There may be a suspicion about MI5 being engaged in job-creation; it is likely that - like any professional body - its officers will look out for a chance to make themselves look vitally important and busy, but to say the more casualties the better is not logical. If this were the case, all the IRA, or any other group, would have to do is sit back and let MI5 and Special Branch demolish the inner cities together. More practically, in these cash conscious times, for MI5 to be seen to fail, to allow terrorists to strike - especially after taking over anti-IRA measures on the mainland - would not do their cause any good at all.

It is a mighty flaw in this book that Mr O'Hara spends much time convincing us what we already believe: that MI5 uses illegal methods; that it infiltrates bodies that it sees as subversive; that it makes efforts to control the actions of infiltrated bodies.
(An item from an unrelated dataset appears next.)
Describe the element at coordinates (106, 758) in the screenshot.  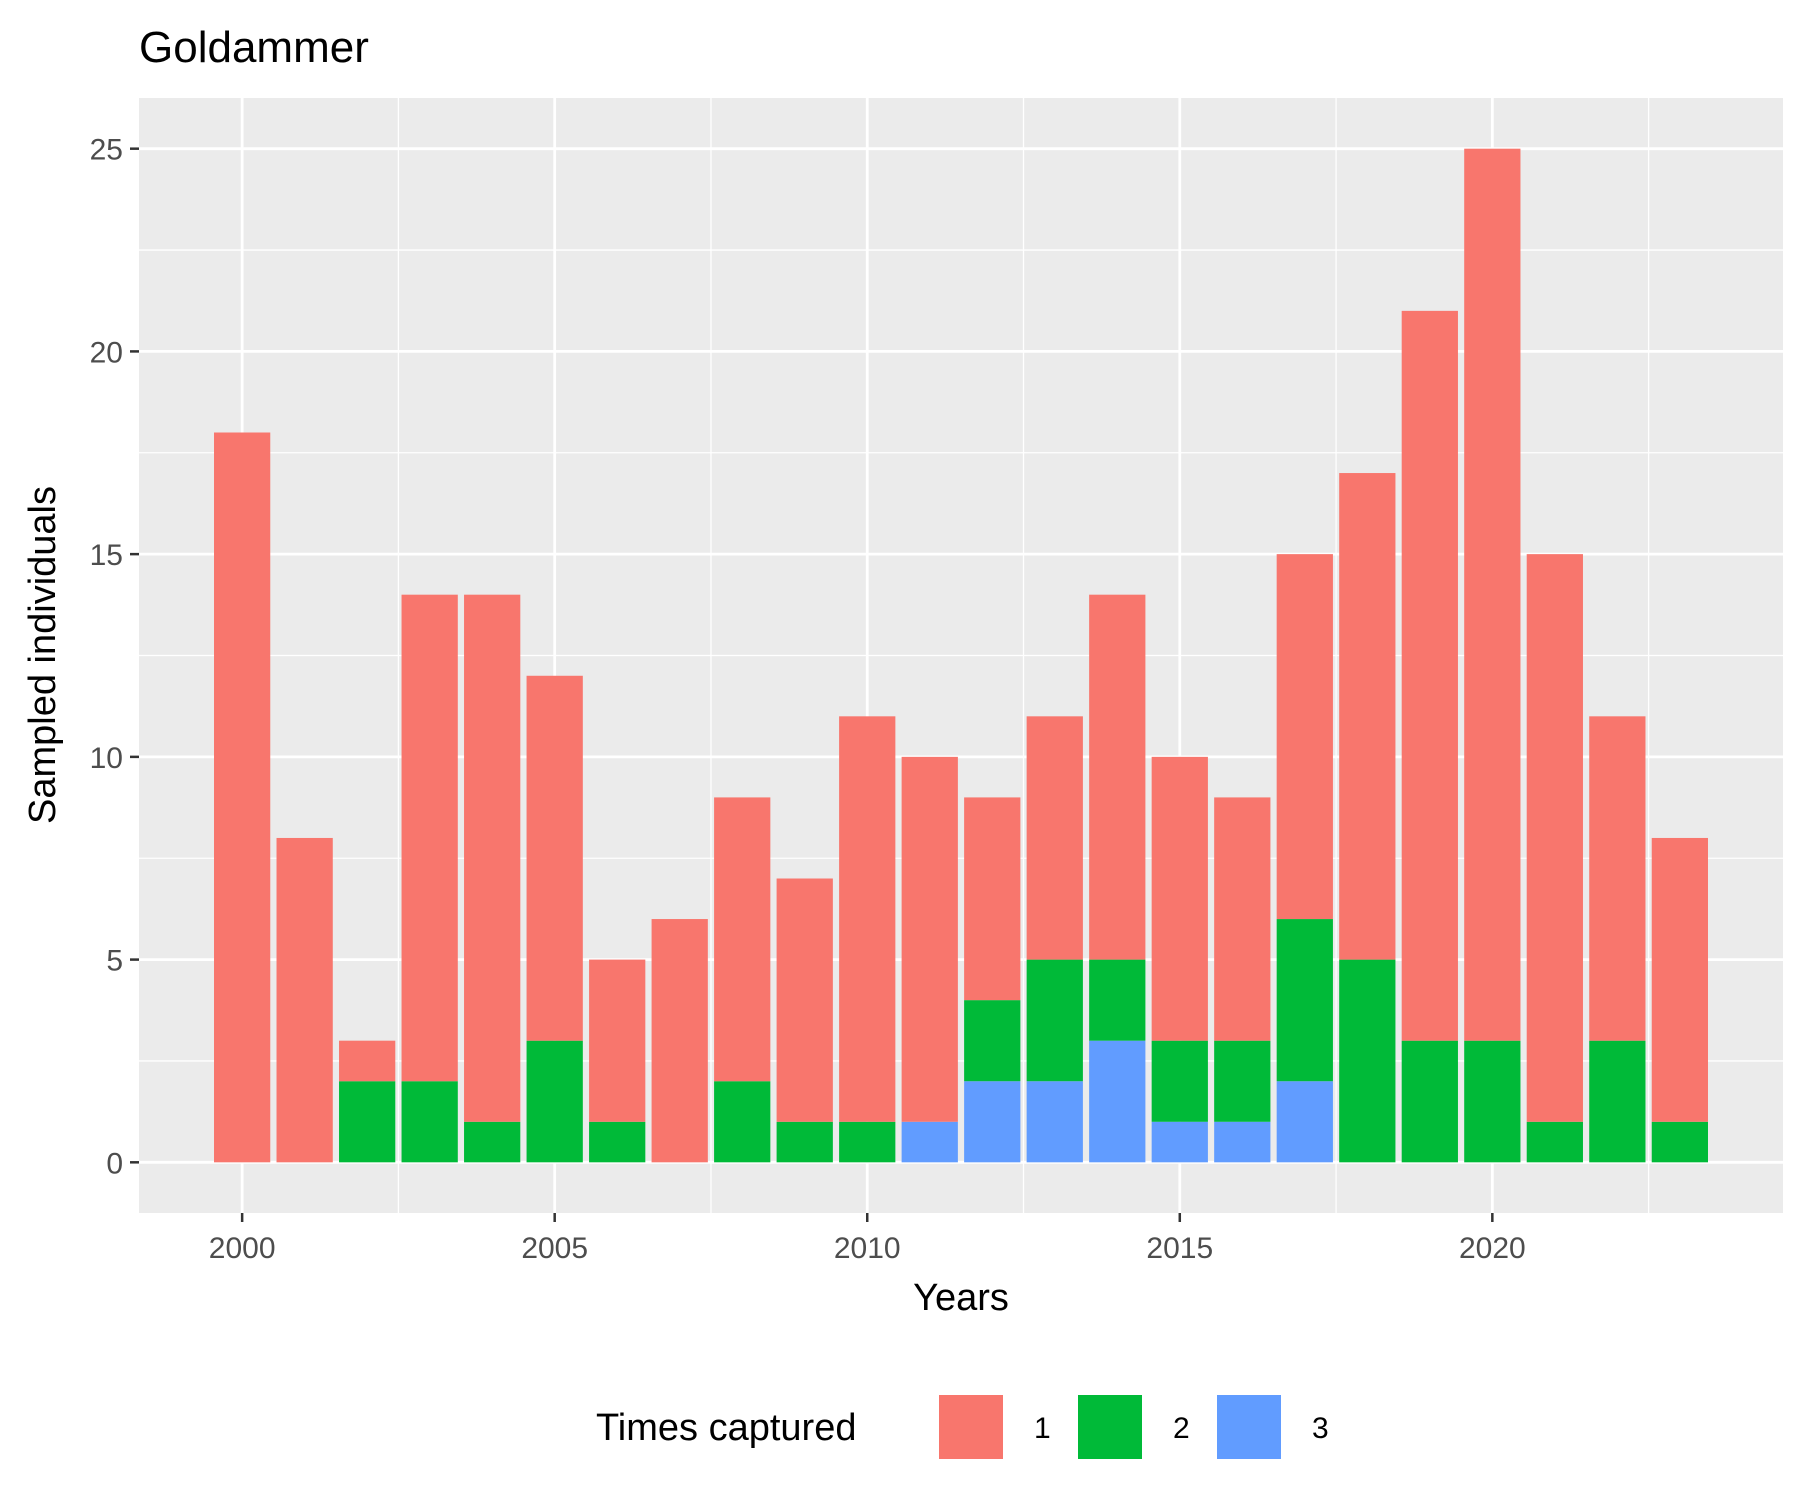
I see `y-tick-label: 10` at that location.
In "Spycatcher", Peter Wright describes how he happily burgled his way across London on behalf of his masters. But anyway, does anyone doubt that an organisation like MI5 uses illegal methods? Most people take that for granted. When Mr O'Hara writes "I will further contend that MI5's operations are far from conforming to the 'police' model are highly participative, even instigatory" [p.14], the reaction is - Of course they are, the question is: where do you go on from there?.
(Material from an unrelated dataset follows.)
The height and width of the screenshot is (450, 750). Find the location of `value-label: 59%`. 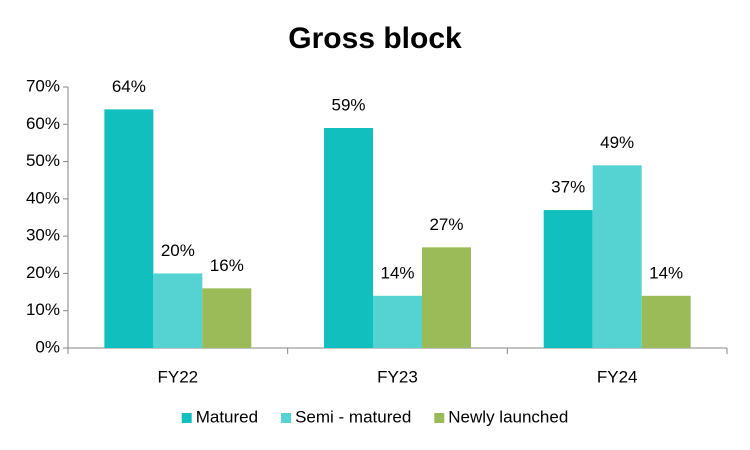

value-label: 59% is located at coordinates (348, 104).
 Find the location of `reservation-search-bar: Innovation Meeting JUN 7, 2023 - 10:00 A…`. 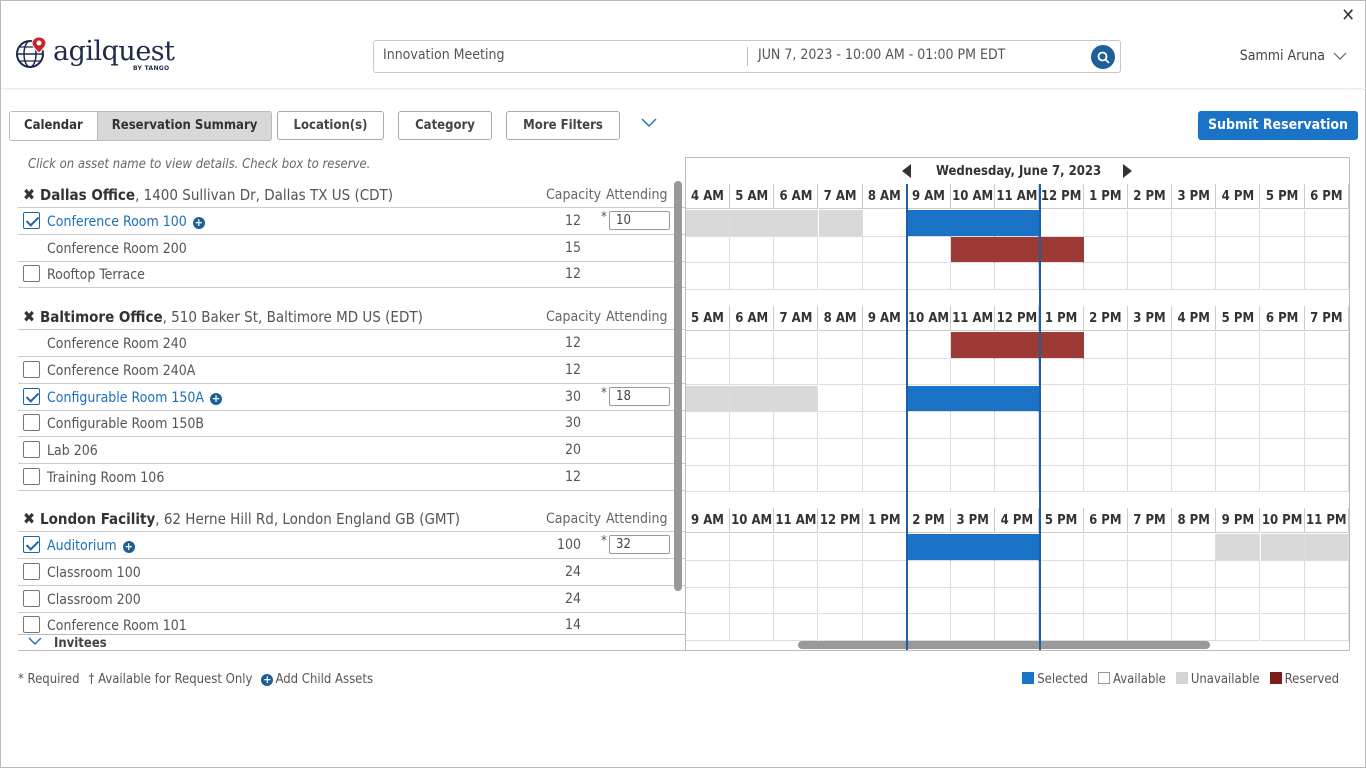

reservation-search-bar: Innovation Meeting JUN 7, 2023 - 10:00 A… is located at coordinates (747, 56).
Mr O'Hara spends a lot of energy accounting for possible MI5 infiltration of groups like Red Action or Combat 18 but stops there. Too many questions arise outside his narrow spotlight. Surely an MI5 whose working brief is extended brings with it a threat of a dangerous export of methods? What we want to know is, how far does any illegality spread? How exactly are the decisions to take illegal action arrived at, policy or local operators? Does an MI5 with a higher public profile reinforce the process of pushing at the limits of what is acceptable as public control? How has the supposed end of the Cold War affected the operations and political agenda of MI5?

It is extraordinary too, that, having said MI5 should be resisted, he does not look at the implications of the Security Service Act 1989 (which is appended to the brochure MI5: The Security Service). At least on paper, this places a number of constraints on MI5, not least of all visibility, as before the Act it was not on any statutory basis. Schedule 1, the Investigation of Complaints, which deals with the composition and procedure of an investigating Tribunal, starts with the words:

Any person may complain to the Tribunal if he is aggrieved by anything which he believes the Service has done in relation to him or to any property of his....
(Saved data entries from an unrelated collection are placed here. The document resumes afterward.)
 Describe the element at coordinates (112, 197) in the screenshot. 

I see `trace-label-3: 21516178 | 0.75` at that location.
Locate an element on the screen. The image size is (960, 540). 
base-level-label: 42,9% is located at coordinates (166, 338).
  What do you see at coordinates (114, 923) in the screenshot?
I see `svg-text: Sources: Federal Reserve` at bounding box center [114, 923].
Of course we expect this statute to be evaded - but it exists and it could be useful. Mr O'Hara does not discuss it.

Perhaps it is naivety that makes the author spend so much time convincing us of what we already believe. In any case it was extraordinary naivety that allows him to start the book with an analysis of the language used by Stella Rimington in a televised lecture and in a public brochure put out by MI5. Surely he did not expect two PR exercises to reveal much of the "secret" service?

The book finishes with a list of journalists "whose work I have found very insightful in enabling me to determine the agendas of the agencies referred to below". The list by each writer's name gives the newspaper written for and the organisation whose interests were served. MI5 figures prominently. It is a nice finishing flourish to the book so it was maddening to read down the list while doubting the credentials of the man who had the wit and dedication to draw it up.